*** RECORDS SUPPLIED ***

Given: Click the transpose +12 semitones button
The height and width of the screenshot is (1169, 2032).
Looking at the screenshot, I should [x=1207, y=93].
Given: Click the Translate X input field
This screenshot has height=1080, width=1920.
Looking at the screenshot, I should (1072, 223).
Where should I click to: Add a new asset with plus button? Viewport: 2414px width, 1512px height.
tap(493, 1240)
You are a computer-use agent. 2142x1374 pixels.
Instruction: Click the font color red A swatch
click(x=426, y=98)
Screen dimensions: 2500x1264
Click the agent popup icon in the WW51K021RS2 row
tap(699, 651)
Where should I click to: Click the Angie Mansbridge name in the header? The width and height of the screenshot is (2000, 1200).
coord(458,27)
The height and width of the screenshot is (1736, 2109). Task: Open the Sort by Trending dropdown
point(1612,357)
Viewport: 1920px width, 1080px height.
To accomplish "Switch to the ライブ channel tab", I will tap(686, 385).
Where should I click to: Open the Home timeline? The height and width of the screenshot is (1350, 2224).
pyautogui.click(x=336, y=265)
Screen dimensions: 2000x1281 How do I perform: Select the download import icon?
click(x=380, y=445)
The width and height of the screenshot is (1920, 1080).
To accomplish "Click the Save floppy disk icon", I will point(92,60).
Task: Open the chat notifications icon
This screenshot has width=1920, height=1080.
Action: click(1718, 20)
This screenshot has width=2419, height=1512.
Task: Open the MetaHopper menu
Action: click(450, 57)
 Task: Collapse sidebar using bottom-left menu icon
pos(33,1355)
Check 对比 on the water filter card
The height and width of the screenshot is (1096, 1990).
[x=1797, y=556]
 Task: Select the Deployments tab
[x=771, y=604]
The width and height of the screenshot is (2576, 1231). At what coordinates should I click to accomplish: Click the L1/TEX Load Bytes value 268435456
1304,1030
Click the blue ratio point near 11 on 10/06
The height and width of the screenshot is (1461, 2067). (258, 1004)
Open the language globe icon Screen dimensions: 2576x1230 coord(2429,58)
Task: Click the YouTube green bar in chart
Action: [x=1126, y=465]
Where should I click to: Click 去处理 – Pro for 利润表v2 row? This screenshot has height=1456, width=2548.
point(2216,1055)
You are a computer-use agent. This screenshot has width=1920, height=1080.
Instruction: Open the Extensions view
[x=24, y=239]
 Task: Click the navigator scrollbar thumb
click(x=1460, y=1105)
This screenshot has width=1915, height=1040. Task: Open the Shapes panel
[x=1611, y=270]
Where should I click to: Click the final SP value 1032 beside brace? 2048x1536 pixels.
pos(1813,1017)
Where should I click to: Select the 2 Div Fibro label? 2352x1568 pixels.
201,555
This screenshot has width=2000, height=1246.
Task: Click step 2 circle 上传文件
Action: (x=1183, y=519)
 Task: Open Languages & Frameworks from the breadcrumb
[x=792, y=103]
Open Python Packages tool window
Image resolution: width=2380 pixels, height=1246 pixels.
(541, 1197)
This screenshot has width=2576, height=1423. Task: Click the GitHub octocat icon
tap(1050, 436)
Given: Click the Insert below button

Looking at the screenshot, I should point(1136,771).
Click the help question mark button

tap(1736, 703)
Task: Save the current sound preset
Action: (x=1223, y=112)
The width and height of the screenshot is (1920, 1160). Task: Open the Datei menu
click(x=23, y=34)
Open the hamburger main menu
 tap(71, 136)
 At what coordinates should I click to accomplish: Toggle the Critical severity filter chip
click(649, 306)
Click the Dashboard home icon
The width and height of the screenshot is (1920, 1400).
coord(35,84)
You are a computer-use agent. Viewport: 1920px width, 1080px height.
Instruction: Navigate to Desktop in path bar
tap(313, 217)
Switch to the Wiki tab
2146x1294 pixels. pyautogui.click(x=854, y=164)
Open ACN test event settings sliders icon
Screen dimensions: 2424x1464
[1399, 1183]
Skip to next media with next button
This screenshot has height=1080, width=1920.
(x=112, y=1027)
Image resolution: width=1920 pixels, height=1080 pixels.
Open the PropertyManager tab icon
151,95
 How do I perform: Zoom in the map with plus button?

***

WORK REQUIRED: Repeat, word for word, all of the data shown above.

ANSWER TO THIS PROBLEM:
Given: Click the transpose +12 semitones button
The height and width of the screenshot is (1169, 2032).
Looking at the screenshot, I should [x=1207, y=93].
Given: Click the Translate X input field
This screenshot has height=1080, width=1920.
Looking at the screenshot, I should (1072, 223).
Where should I click to: Add a new asset with plus button? Viewport: 2414px width, 1512px height.
tap(493, 1240)
You are a computer-use agent. 2142x1374 pixels.
Instruction: Click the font color red A swatch
click(x=426, y=98)
Screen dimensions: 2500x1264
Click the agent popup icon in the WW51K021RS2 row
tap(699, 651)
Where should I click to: Click the Angie Mansbridge name in the header? The width and height of the screenshot is (2000, 1200).
coord(458,27)
The height and width of the screenshot is (1736, 2109). Task: Open the Sort by Trending dropdown
point(1612,357)
Viewport: 1920px width, 1080px height.
To accomplish "Switch to the ライブ channel tab", I will tap(686, 385).
Where should I click to: Open the Home timeline? The height and width of the screenshot is (1350, 2224).
pyautogui.click(x=336, y=265)
Screen dimensions: 2000x1281 How do I perform: Select the download import icon?
click(x=380, y=445)
The width and height of the screenshot is (1920, 1080).
To accomplish "Click the Save floppy disk icon", I will point(92,60).
Task: Open the chat notifications icon
This screenshot has width=1920, height=1080.
Action: click(1718, 20)
This screenshot has width=2419, height=1512.
Task: Open the MetaHopper menu
Action: click(450, 57)
 Task: Collapse sidebar using bottom-left menu icon
pos(33,1355)
Check 对比 on the water filter card
The height and width of the screenshot is (1096, 1990).
[x=1797, y=556]
 Task: Select the Deployments tab
[x=771, y=604]
The width and height of the screenshot is (2576, 1231). At what coordinates should I click to accomplish: Click the L1/TEX Load Bytes value 268435456
1304,1030
Click the blue ratio point near 11 on 10/06
The height and width of the screenshot is (1461, 2067). (258, 1004)
Open the language globe icon Screen dimensions: 2576x1230 coord(2429,58)
Task: Click the YouTube green bar in chart
Action: [x=1126, y=465]
Where should I click to: Click 去处理 – Pro for 利润表v2 row? This screenshot has height=1456, width=2548.
point(2216,1055)
You are a computer-use agent. This screenshot has width=1920, height=1080.
Instruction: Open the Extensions view
[x=24, y=239]
 Task: Click the navigator scrollbar thumb
click(x=1460, y=1105)
This screenshot has width=1915, height=1040. Task: Open the Shapes panel
[x=1611, y=270]
Where should I click to: Click the final SP value 1032 beside brace? 2048x1536 pixels.
pos(1813,1017)
Where should I click to: Select the 2 Div Fibro label? 2352x1568 pixels.
201,555
This screenshot has width=2000, height=1246.
Task: Click step 2 circle 上传文件
Action: (x=1183, y=519)
 Task: Open Languages & Frameworks from the breadcrumb
[x=792, y=103]
Open Python Packages tool window
Image resolution: width=2380 pixels, height=1246 pixels.
(541, 1197)
This screenshot has width=2576, height=1423. Task: Click the GitHub octocat icon
tap(1050, 436)
Given: Click the Insert below button

Looking at the screenshot, I should point(1136,771).
Click the help question mark button

tap(1736, 703)
Task: Save the current sound preset
Action: (x=1223, y=112)
The width and height of the screenshot is (1920, 1160). Task: Open the Datei menu
click(x=23, y=34)
Open the hamburger main menu
 tap(71, 136)
 At what coordinates should I click to accomplish: Toggle the Critical severity filter chip
click(649, 306)
Click the Dashboard home icon
The width and height of the screenshot is (1920, 1400).
coord(35,84)
You are a computer-use agent. Viewport: 1920px width, 1080px height.
Instruction: Navigate to Desktop in path bar
tap(313, 217)
Switch to the Wiki tab
2146x1294 pixels. pyautogui.click(x=854, y=164)
Open ACN test event settings sliders icon
Screen dimensions: 2424x1464
[1399, 1183]
Skip to next media with next button
This screenshot has height=1080, width=1920.
(x=112, y=1027)
Image resolution: width=1920 pixels, height=1080 pixels.
Open the PropertyManager tab icon
151,95
 How do I perform: Zoom in the map with plus button?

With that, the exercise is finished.